New Apple Watch adds dual body temperature sensors, FDA-cleared afib tracking

Another crop of health-focused additions to Apple’s eponymous wearable device is ready for harvest. The tech giant unveiled the new features during a keynote presentation Wednesday, with the rollout slated to begin later this month.

The additions to the Apple Watch’s already broad suite of health-tracking features come in the form of one significant hardware update—embedded into two of the three new models of the device that debuted at the keynote—and a handful of software features that build on the device’s existing tech specs, many of which will be downloadable to previous models of the wearable.

First, the new hardware. After years of speculation, Apple has finally added body temperature measurements to the device, catching up to competitor Fitbit, which added the ability to track changes in skin temperature to its own wearables in 2020.

Apple Watch body temperature

The new Series 8 and Ultra models of the Apple Watch will incorporate two new sensors: one on the back of the device, to measure the body’s temperature through the wrist, and one under the watch’s display, to factor outside temperature into the user’s measurements.

When worn overnight, the wearable will gather temperature measurements every five seconds, according to a company news release, allowing users to monitor fluctuations in their baseline body temperatures as small as 1 degree Celsius that may be caused by illness, exercise, jet lag and more.

Beyond that basic temperature monitoring, Apple is specifically targeting menstrual health with the new feature. The temperature readings will be used to improve the period predictions for those using the Cycle Tracking feature of Apple’s Health app. It will also retroactively estimate when ovulation occurred, potentially helping with family planning, according to the devicemaker.

In addition, Apple’s upcoming iOS 16 and watchOS 9 software updates to the iPhone and Apple Watch, respectively, introduces another new Cycle Tracking feature that will alert users to possible deviations in their menstrual cycles that may be linked to an underlying health condition.

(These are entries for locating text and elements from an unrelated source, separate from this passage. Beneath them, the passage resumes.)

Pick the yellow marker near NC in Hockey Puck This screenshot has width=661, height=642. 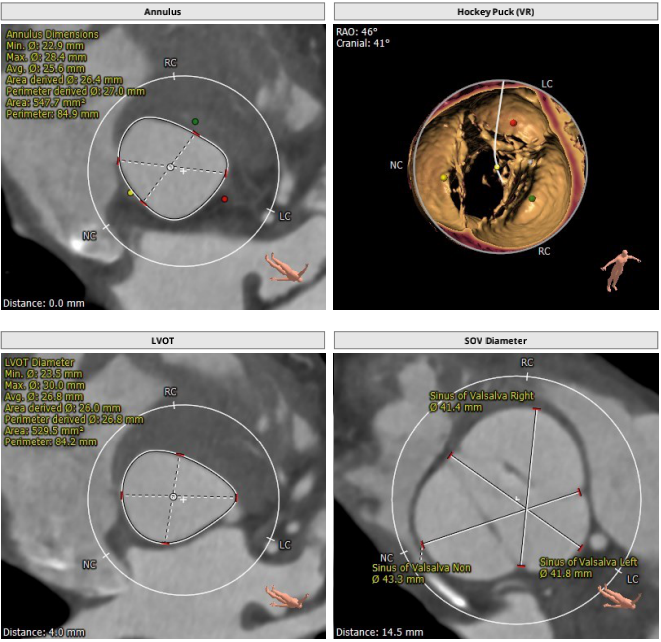[x=444, y=177]
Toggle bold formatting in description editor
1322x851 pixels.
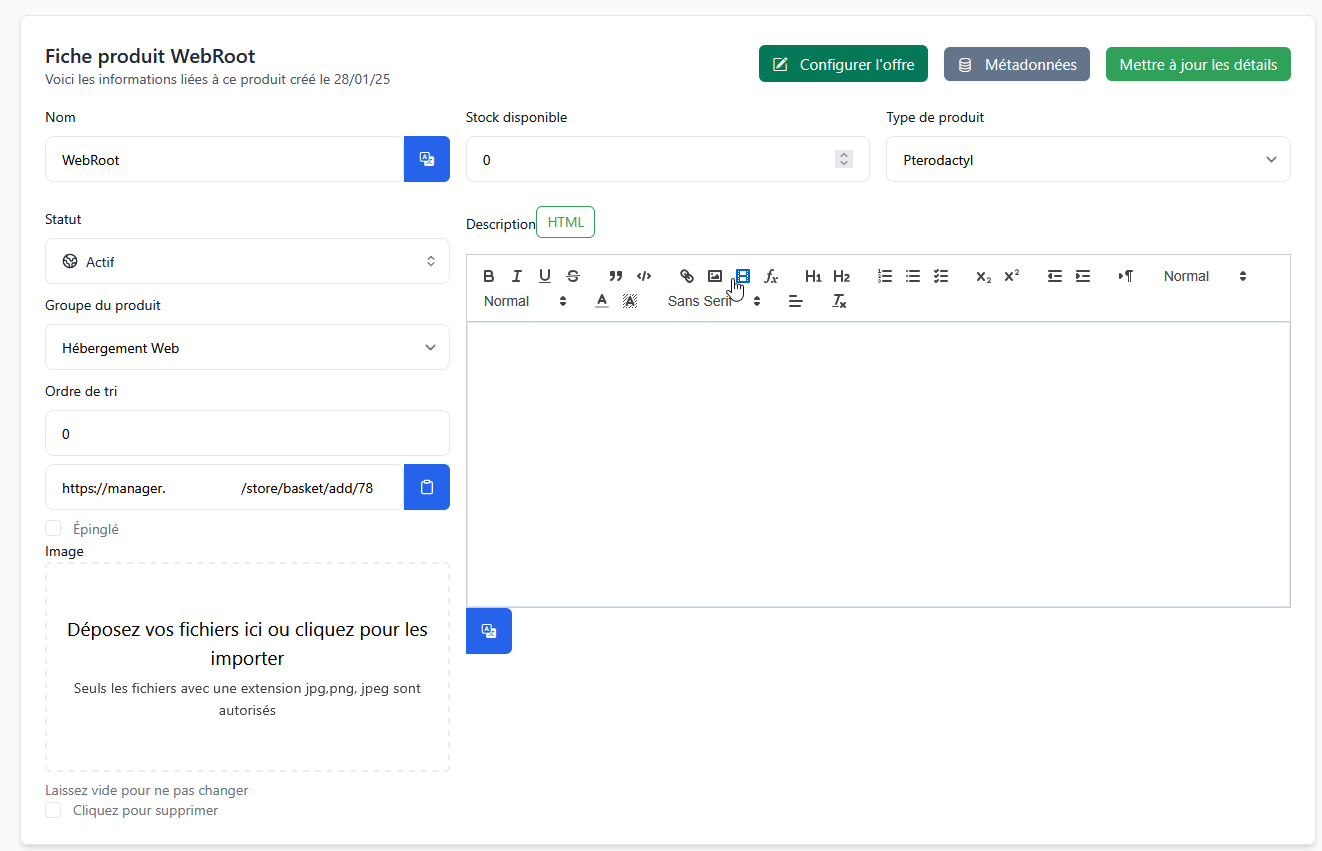pyautogui.click(x=489, y=277)
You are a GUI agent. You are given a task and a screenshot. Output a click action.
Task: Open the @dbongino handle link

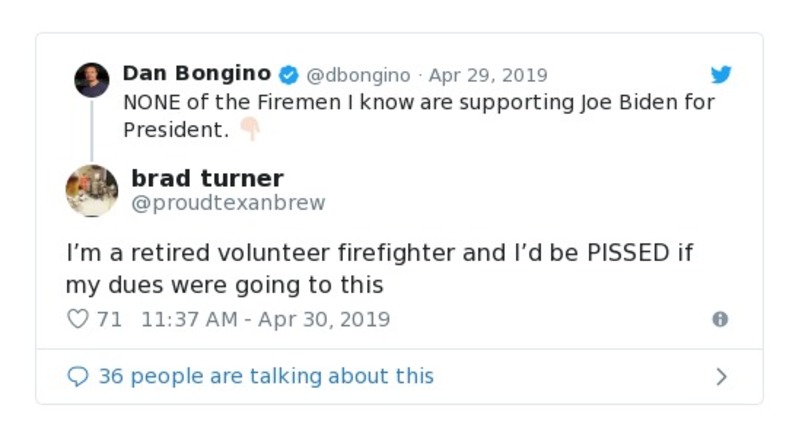(358, 76)
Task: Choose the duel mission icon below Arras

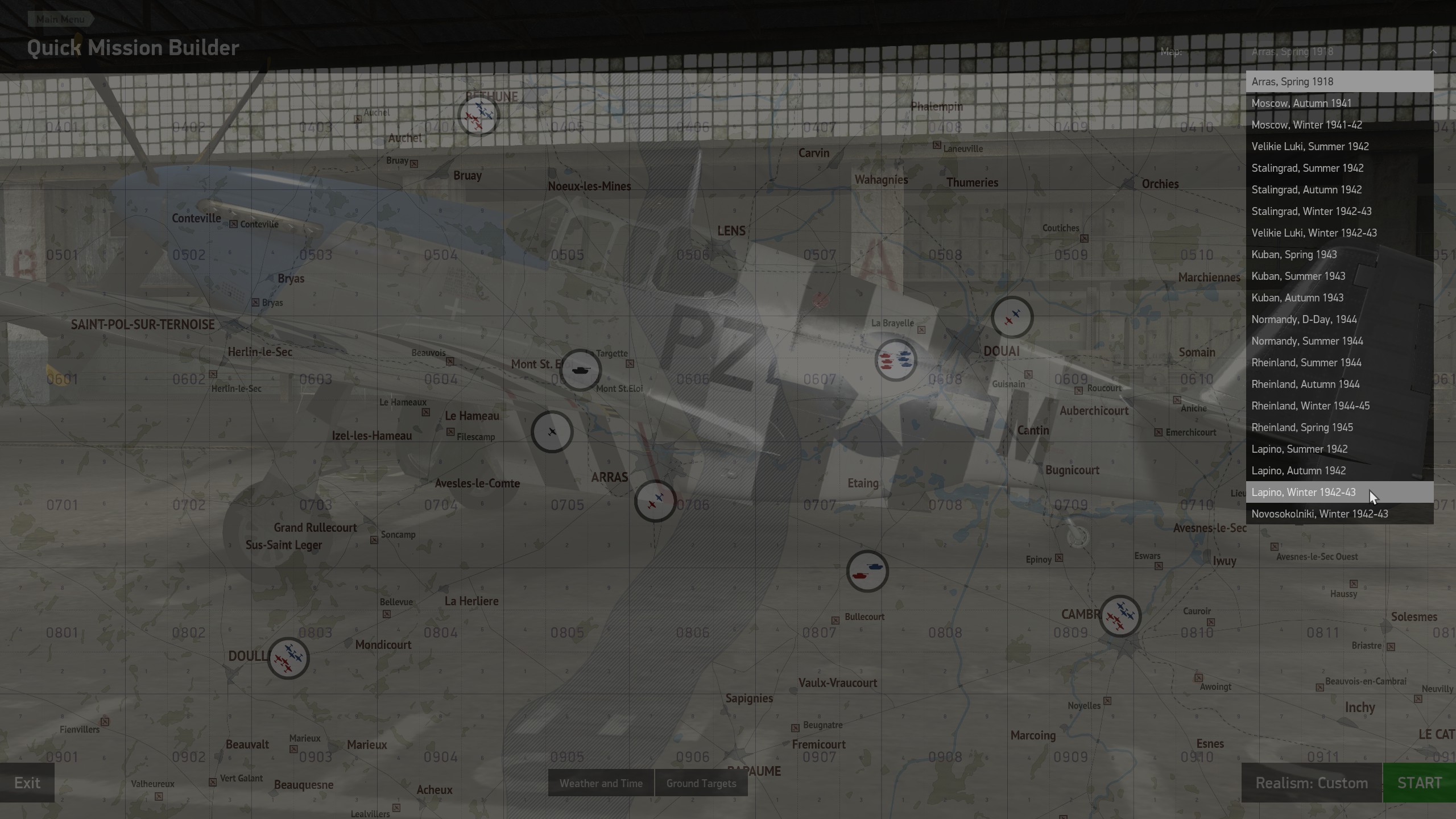Action: coord(655,501)
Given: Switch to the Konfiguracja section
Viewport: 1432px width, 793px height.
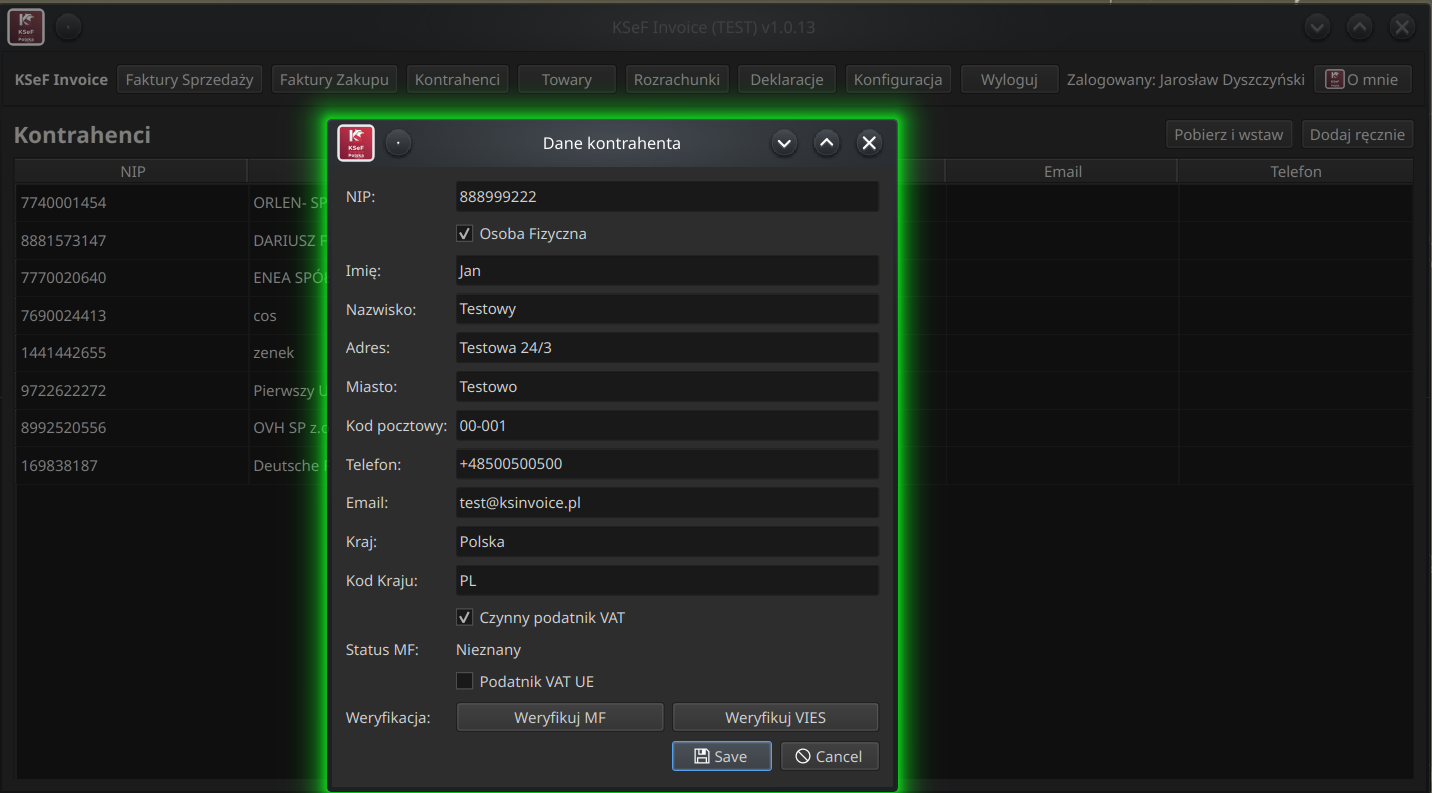Looking at the screenshot, I should pos(897,79).
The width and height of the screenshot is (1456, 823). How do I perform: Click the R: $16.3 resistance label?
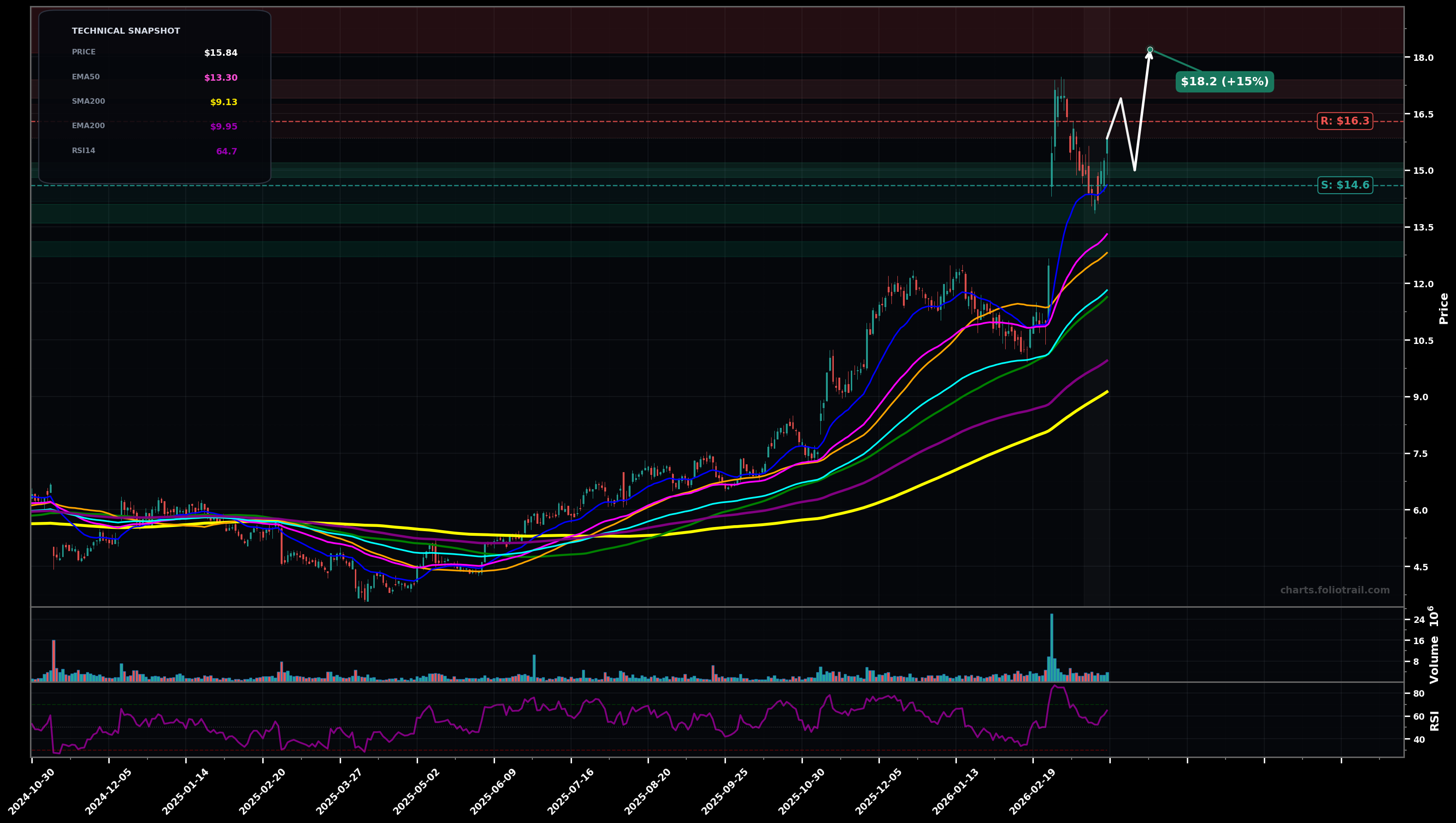tap(1345, 120)
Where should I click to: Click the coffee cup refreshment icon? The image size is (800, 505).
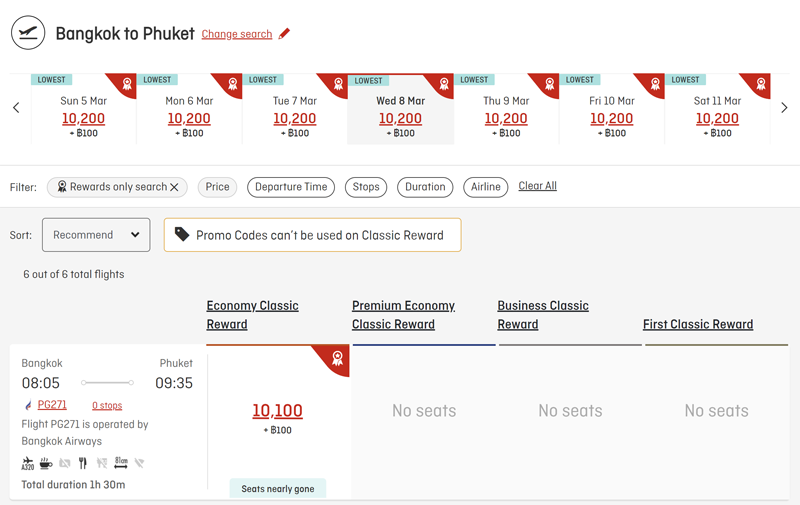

Among the other software updates to the Apple Watch’s health features is the official debut of “AFib History,” which received FDA clearance at the beginning of June. Available to all watchOS 9 users, the technology is aimed at those aged 22 and older who have been diagnosed with atrial fibrillation.

The feature uses the device’s built-in ECG and irregular rhythm notifications—which were previously cleared by the FDA—to compile weekly reports of users’ heart health, indicating how often they showed signs of an irregular or rapid heartbeat. The summaries are presented alongside sleep, alcohol consumption, exercise and other measurements to show how lifestyle factors may be impacting a user’s afib diagnosis.

The updated operating systems will also offer a new Medications app that’ll send pre-programmed reminders and can be used to track medication adherence, as well as a new sleep-tracking feature that can measure not only how heart and respiratory rate change throughout the night but also estimates how much time was spent in each stage of sleep.